Assignment -> Starting with the line where "Task: Click the 279kcal per 100g value" appears, print every line through the end of the entries below exactly as it stands, and leave out the pictures.

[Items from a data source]
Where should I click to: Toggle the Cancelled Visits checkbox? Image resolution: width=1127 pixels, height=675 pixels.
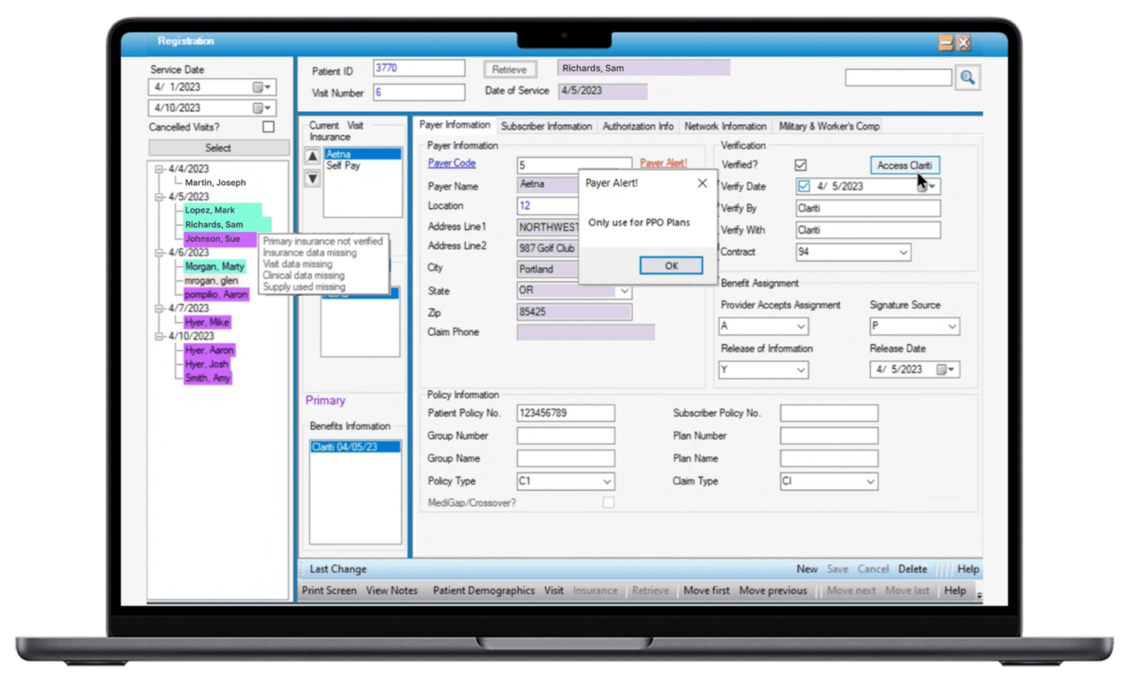pos(269,127)
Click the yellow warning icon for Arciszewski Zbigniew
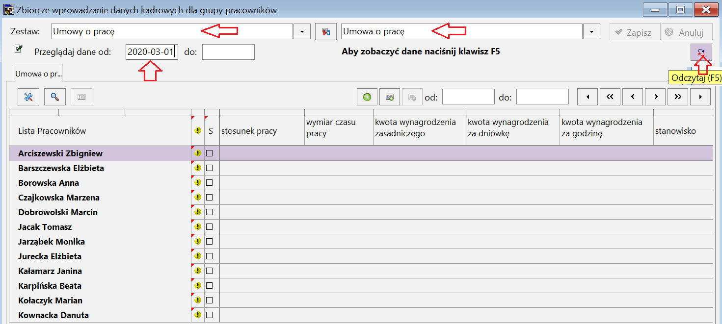722x324 pixels. point(198,153)
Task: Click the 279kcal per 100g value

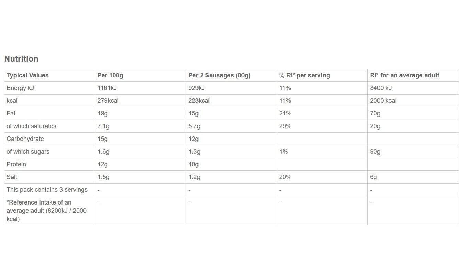Action: [x=108, y=101]
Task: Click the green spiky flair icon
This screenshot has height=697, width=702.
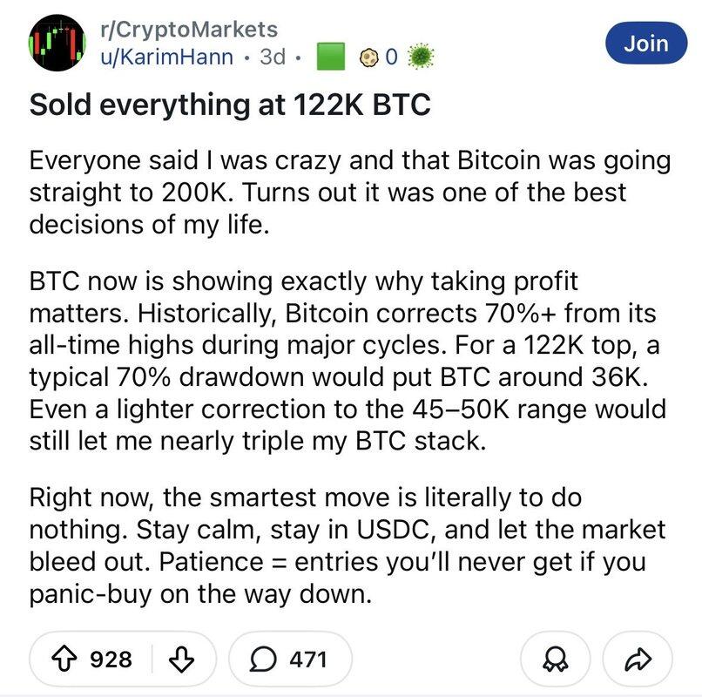Action: coord(420,57)
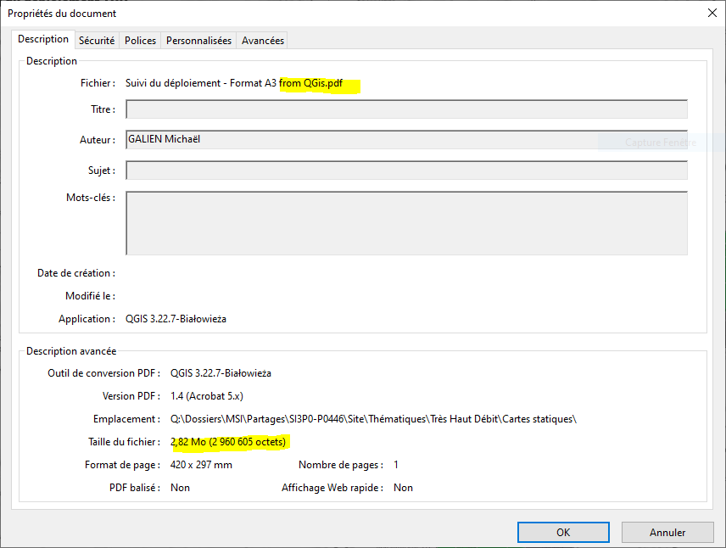Click the Mots-clés text area

[x=406, y=222]
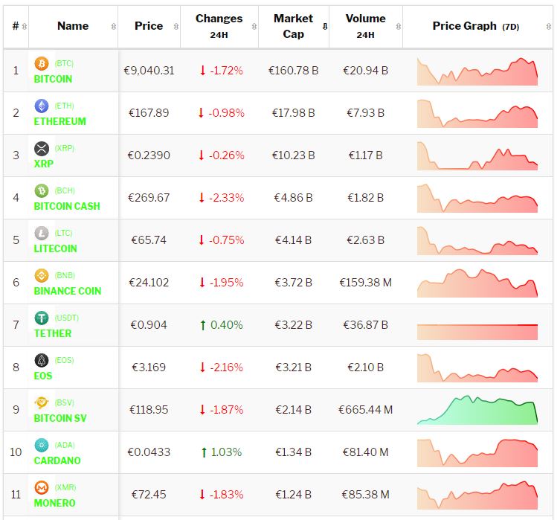Click the Ethereum diamond logo icon

(x=42, y=106)
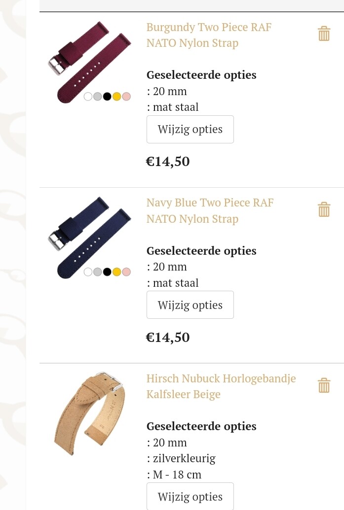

Solved problem ->
Task: Click the 279kcal per 100g value

Action: [x=108, y=101]
Task: Click the green spiky flair icon
This screenshot has height=697, width=702.
Action: coord(420,57)
Click the Mots-clés text area

[x=406, y=222]
Click the Ethereum diamond logo icon

(x=42, y=106)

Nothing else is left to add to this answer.